No solo la imagen ensalza la ficción del fútbol. Lo hace todo discurso que lo acompaña en los medios de comunicación. Arrebatamos de los discursos políticos nacionales tradicionales términos como “unión” , “fuerza”, “coraje”. Los jugadores estrellas desplazan al héroe épico en esta nueva estratagema del capital. Cuando vemos a un grupo de hombres con los colores de nuestra bandera en una cancha, nos sumergimos en el espejismo épico. Así como frente a un una película nos olvidamos de que hay actores con un libreto aprendido, olvidamos que tenemos en la cancha jugadores bien pagados y suspendemos nuestra incredulidad de modo tal que nos emocionamos con sus logros o derrotas como si fueran nuestras. En esa ficción, un puñado de hombres es todo el país. Las manos que levantan una copa mundialista, a la manera de un ritual (la religión también presta sus estrategias) son manos capturadas en millones de pantallas y son las manos de todos. Todos nos levantamos como en una ola procurando escapar de la llaneza del anonimato o de la muerte.
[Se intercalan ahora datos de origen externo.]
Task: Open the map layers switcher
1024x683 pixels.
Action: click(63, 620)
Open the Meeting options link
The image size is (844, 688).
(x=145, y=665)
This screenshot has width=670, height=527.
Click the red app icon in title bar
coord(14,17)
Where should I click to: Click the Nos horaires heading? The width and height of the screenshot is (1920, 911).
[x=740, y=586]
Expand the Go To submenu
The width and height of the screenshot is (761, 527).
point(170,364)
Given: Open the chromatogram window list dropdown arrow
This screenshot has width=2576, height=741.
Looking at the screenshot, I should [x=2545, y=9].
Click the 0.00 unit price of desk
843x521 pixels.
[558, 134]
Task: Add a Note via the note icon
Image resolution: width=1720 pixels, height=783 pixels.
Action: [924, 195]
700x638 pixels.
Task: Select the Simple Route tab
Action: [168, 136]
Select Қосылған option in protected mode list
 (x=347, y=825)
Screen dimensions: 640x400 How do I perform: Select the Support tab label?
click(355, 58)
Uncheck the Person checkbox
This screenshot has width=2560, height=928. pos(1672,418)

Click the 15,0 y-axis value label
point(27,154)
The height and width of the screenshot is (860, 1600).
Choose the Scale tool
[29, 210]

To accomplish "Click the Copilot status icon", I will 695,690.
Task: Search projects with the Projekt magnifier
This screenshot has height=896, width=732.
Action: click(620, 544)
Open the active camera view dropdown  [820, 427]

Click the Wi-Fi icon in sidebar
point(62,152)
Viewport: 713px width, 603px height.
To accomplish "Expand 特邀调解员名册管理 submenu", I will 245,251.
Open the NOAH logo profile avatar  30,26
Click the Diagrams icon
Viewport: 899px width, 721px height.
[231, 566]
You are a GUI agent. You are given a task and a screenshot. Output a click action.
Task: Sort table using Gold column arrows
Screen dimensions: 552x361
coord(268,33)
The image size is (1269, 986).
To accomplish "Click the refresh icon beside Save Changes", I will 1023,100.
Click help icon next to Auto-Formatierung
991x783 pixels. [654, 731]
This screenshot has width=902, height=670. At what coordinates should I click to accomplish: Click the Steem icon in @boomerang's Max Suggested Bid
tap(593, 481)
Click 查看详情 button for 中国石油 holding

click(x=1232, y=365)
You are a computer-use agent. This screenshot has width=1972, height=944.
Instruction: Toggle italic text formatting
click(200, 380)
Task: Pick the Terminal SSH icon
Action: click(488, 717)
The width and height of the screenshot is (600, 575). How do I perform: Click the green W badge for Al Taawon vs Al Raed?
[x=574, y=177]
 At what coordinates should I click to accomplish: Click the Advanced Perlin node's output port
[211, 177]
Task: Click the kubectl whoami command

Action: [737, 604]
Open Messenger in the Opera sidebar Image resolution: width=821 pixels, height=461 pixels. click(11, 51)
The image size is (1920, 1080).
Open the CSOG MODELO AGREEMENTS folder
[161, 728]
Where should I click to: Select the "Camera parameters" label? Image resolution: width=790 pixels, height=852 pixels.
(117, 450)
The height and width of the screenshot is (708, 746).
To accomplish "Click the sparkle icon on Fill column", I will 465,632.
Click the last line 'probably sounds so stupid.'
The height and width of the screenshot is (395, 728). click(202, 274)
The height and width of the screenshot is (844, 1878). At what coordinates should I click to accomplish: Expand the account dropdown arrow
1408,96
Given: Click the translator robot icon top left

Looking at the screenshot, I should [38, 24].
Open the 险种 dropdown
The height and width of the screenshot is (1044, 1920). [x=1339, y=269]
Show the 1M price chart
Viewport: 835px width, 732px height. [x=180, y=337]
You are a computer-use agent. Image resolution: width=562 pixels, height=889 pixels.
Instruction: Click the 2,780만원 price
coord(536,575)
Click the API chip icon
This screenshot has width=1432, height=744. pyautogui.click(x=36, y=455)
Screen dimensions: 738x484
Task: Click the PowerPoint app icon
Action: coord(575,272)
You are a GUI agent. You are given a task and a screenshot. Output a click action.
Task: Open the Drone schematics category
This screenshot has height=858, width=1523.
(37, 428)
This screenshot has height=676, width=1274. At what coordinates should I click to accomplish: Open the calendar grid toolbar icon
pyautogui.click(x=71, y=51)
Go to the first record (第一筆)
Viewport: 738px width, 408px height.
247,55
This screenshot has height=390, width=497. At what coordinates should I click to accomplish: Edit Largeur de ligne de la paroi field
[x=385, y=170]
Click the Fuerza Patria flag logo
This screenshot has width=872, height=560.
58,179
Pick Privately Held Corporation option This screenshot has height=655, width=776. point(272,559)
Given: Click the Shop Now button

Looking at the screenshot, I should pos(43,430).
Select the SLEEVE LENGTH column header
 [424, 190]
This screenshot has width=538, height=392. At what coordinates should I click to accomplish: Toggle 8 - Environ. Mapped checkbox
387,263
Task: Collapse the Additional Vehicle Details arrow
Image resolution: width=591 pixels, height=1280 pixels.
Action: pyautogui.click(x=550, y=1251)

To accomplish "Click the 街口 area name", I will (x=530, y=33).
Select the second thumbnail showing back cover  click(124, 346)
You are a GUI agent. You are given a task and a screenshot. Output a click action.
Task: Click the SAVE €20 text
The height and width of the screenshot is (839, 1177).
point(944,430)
¿Podemos escapar de esa ficción? No, nunca lo hemos hecho. Las historias que se han contado desde que nos reuníamos alrededor de las fogatas en medio de los bosques nos han sumergido en las luces y sombras de la ficción. Las palabras y la edición de las mismas traían los espectros de la noche o las bonanzas de un día soleado. Gracias a la ficción podemos recorrer tierras que nuestros pies nunca han tocado, estremecernos en el fragor de una guerra que no hemos librado o posar nuestras cabezas sobre el hombro de un amante imposible. Estamos hechos, como adelantó Shakespeare, de la misma materia de los sueños.
La ficción está imbuida en nuestra naturaleza y es ella una oportunidad de ascenso espiritual. El fútbol y su discurso épico, una película, o una pieza teatral, nos soliviantan emociones, muchas de ellas positivas (no todas). Son todas ellas formas de ficción que abren la posibilidad de un cambio en nosotros. La emoción en sí, nunca debe ser el objetivo último de una experiencia humana, debe ser el primer paso para el compromiso con uno mismo y los demás. Cuando gritemos GOOOOOL no nos imaginemos que como nación estamos unidos. Pensemos en lo que nos falta para estarlo. Después de la ficción tenemos la oportunidad de vivir nuestras propias vidas, no una vicaria. Cuando cae el telón o se vacían los estrados de un estadio, empieza la tarea ardua, a veces desprovista de emoción, de ser nosotros.